YOUR GOAL:
How do the lines below between the ones holding "Накачка шин азотом (410, 958)" and "Subscribe (1054, 266)", inclusive, read? Give them again exactly, with no other lines.
### DATA SHOWN ###
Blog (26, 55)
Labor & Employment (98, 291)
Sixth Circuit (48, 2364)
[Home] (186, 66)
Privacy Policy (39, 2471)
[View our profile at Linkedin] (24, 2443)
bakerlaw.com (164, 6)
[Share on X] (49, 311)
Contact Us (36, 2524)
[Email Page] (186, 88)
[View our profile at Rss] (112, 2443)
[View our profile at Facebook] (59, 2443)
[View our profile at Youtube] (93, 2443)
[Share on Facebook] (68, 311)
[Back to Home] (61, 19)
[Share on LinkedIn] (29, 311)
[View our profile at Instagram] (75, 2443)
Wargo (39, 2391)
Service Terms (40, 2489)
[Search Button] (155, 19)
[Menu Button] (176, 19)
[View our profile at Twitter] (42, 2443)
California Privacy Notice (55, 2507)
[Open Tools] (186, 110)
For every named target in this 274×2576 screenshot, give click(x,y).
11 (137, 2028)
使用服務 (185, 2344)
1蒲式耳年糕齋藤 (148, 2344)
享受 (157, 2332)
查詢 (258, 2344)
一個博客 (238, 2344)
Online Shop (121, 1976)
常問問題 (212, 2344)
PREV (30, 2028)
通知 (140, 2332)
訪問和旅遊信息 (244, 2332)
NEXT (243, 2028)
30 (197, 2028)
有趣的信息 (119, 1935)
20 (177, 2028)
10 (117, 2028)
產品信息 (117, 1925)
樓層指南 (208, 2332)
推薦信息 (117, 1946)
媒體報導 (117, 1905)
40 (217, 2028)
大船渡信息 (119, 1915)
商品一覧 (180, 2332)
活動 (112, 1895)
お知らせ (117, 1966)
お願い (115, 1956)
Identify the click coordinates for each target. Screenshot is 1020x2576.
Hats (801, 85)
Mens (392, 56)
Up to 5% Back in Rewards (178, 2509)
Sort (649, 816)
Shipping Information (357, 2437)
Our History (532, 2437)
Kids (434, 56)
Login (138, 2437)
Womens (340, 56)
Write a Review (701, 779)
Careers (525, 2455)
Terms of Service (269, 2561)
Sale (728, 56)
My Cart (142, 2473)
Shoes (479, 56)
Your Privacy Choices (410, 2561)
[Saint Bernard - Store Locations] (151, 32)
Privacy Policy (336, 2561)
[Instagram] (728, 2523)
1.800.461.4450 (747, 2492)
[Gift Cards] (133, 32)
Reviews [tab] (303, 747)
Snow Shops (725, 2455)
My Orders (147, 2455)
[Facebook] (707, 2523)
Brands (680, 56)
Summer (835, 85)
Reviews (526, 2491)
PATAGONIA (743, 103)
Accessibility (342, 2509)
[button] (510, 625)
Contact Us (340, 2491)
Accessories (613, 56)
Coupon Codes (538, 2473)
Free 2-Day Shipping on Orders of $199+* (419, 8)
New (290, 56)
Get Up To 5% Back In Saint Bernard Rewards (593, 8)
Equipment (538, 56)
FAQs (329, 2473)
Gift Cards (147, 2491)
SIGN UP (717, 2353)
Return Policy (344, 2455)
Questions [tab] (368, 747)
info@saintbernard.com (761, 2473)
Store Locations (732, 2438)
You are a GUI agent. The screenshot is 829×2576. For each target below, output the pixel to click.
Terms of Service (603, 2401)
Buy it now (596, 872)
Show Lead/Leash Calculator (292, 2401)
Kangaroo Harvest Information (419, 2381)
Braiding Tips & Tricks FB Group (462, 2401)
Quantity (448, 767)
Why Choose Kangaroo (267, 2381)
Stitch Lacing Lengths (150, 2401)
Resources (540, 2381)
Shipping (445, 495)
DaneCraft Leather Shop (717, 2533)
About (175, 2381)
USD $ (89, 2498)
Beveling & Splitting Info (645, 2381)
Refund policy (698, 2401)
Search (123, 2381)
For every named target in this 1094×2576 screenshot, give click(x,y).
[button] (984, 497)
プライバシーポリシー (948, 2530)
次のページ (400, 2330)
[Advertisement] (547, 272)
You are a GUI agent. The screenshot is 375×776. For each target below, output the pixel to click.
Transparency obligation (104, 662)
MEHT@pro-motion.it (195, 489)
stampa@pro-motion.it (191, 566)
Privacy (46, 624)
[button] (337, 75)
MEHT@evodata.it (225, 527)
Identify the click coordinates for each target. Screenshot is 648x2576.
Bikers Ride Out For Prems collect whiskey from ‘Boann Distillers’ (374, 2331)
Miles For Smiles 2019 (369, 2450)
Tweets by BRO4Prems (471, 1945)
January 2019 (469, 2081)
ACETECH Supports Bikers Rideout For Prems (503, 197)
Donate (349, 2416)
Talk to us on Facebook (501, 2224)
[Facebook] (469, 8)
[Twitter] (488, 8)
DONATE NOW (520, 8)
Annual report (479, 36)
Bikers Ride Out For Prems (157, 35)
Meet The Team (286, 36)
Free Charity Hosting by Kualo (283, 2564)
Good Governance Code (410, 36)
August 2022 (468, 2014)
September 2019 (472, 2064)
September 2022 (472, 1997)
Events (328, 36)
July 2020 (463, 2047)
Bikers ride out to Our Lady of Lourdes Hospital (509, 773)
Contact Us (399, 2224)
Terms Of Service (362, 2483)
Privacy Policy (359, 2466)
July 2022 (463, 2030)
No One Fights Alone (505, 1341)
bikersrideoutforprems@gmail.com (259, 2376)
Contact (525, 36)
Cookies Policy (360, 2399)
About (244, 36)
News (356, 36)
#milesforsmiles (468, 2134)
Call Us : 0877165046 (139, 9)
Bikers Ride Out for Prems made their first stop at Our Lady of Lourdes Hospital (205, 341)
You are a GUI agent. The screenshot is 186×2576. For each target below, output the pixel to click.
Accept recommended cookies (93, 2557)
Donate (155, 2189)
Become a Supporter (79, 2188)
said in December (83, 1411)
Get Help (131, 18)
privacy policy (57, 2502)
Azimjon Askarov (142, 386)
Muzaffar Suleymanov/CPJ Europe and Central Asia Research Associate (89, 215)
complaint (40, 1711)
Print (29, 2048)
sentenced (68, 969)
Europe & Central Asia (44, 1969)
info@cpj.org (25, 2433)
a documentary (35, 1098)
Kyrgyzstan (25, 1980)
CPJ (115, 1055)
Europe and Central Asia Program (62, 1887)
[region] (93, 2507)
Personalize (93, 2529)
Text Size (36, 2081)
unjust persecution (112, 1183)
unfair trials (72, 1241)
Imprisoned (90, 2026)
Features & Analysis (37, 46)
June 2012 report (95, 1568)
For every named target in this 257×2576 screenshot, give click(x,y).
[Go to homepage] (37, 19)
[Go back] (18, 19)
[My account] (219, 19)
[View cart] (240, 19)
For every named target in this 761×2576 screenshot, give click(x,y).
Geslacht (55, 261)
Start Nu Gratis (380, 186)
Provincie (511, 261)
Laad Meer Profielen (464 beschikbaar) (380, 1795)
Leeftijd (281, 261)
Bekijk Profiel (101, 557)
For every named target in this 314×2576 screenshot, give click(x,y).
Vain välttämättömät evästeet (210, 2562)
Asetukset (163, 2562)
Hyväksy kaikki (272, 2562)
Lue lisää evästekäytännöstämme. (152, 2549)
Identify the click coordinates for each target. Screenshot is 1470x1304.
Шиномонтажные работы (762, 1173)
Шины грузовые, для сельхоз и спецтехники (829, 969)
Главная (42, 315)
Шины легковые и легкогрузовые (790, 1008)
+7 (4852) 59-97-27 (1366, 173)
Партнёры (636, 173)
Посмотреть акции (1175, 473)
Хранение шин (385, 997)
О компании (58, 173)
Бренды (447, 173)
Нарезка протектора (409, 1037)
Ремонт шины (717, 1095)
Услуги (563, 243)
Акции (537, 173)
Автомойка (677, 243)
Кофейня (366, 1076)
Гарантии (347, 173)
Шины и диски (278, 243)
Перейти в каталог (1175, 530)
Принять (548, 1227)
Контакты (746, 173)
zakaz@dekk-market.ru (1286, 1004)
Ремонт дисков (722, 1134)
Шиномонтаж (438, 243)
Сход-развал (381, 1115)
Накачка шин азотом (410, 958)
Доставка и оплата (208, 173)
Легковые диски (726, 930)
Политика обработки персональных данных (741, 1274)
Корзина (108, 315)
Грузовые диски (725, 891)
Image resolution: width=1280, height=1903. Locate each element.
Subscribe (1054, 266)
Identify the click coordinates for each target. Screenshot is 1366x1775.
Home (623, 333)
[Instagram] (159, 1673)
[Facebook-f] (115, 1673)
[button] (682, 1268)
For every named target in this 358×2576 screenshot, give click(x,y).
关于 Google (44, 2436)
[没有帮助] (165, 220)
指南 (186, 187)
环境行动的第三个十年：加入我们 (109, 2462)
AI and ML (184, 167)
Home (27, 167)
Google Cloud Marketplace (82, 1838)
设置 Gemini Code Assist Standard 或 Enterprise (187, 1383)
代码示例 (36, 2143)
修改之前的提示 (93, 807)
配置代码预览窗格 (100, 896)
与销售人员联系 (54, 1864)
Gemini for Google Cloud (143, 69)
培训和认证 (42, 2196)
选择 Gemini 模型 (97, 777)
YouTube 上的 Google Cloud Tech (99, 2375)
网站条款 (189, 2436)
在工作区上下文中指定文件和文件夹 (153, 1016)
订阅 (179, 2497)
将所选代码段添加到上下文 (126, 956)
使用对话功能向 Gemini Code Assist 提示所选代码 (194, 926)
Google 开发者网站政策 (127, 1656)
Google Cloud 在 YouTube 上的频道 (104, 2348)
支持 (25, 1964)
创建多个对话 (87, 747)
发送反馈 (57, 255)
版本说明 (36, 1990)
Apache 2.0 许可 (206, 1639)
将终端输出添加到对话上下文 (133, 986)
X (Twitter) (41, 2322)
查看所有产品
###
YOUR RESPONSE:
Накачка шин азотом (410, 958)
Доставка и оплата (208, 173)
Легковые диски (726, 930)
Политика обработки персональных данных (741, 1274)
Корзина (108, 315)
Грузовые диски (725, 891)
Image resolution: width=1280, height=1903. Locate each element.
Subscribe (1054, 266)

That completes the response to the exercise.